Esempi Stalking
Il persecutore:
- ti segue quasi quotidianamente per strada, ti spia, ti sorveglia, scatta foto
- ti telefona in continuazione, anche di notte ed anche senza parlare
- ti lascia continuamente messaggi in segreteria
- ti manda continuamente sms, mms, mail
- ti molesta via internet (Cyberstalking): invade la tua privacy attraverso e-mail, fax, chatline, e spamming
- ti lascia scritte, lettere, biglietti nella cassetta della posta
- predispone consegne a domicilio non volute (es. fiori, regali)

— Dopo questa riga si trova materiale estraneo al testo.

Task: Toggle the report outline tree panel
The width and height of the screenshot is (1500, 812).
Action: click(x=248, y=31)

- ti impone visite indesiderate
- raccoglie informazioni su di te
- si intromette insistentemente nella tua vita privata e professionale
PERSECUTORI
Circa il 70% dei persecutori è di sesso maschile.

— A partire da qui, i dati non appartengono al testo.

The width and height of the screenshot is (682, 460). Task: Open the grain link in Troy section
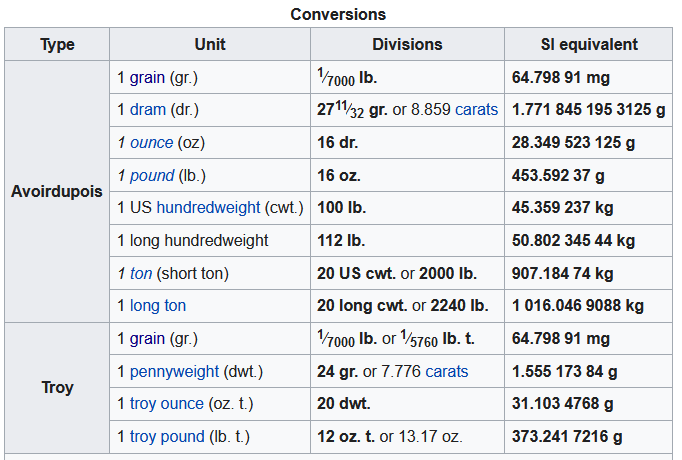click(147, 339)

Nell'80% l'autore della persecuzione è conosciuto dalla vittima. Lo stalker è:
- il partner o ex (50%);
- un condomine (25%);
- un familiare (5%).
RITRATTO DEI PERSECUTORI
1. Il respinto: un persecutore che risulta tale in reazione ad un rifiuto. E’ in genere un ex che vuole ristabilire la relazione o
vendicarsi per l’abbandono, manifesta comportamenti molto duraturi perché la persecuzione per lui rappresenta comunque una forma di
relazione che rassicura rispetto alla perdita totale percepita come intollerabile.

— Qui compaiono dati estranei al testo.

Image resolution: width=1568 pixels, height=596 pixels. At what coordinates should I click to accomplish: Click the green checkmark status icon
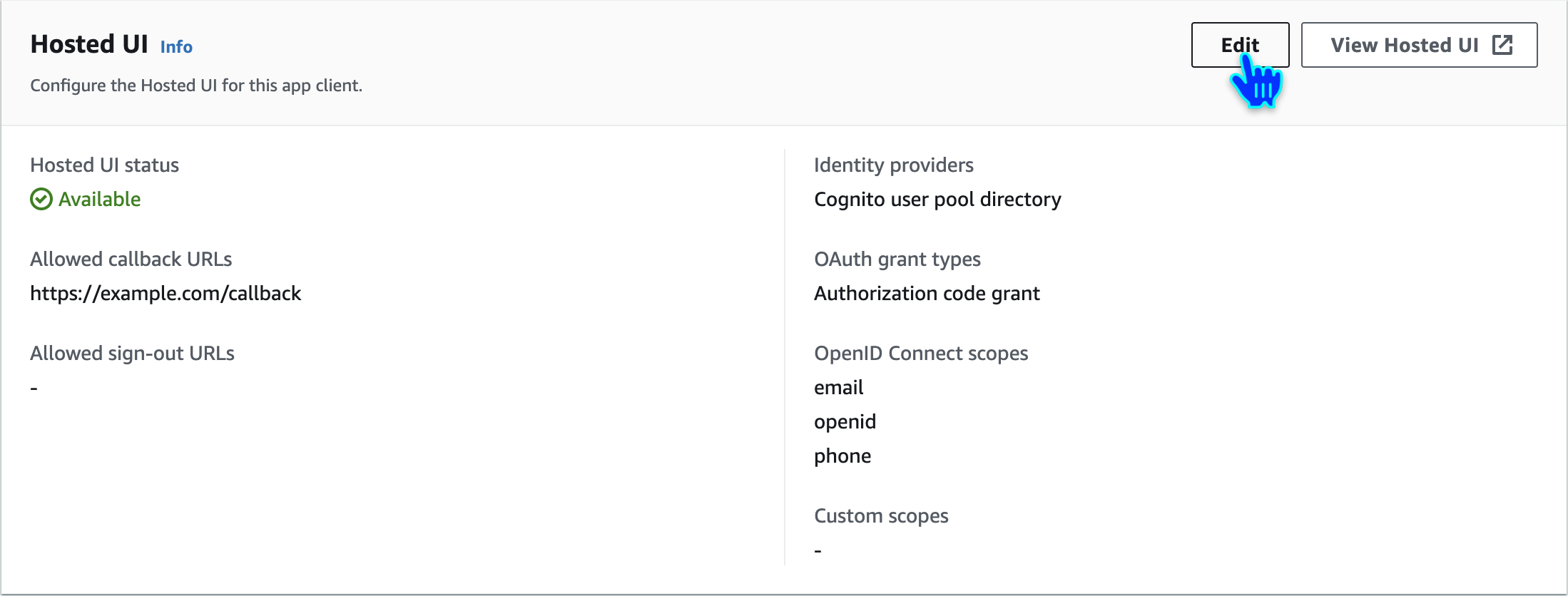coord(41,200)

2. Il risentito: sospinto dal desiderio di vendicarsi di un danno o di un torto che ritiene di aver subito;
3. Il bisognoso d’affetto: motivato dalla ricerca di una relazione e di attenzioni che possono riguardare l’amicizia e l’amore.
L’idea di un rifiuto viene vissuto come un intollerabile attacco all’IO, viene respinto con grande energia.
4. Il predatore: ambisce ad avere rapporti sessuali con una vittima che può essere pedinata, inseguita e spaventata.
La paura lo eccita e prova potere ad organizzare all’assalto. Questo genere di stalking può colpire anche bambini e può essere
fatto da persone con disturbi nella sfera sessuale, quali pedofili e feticisti.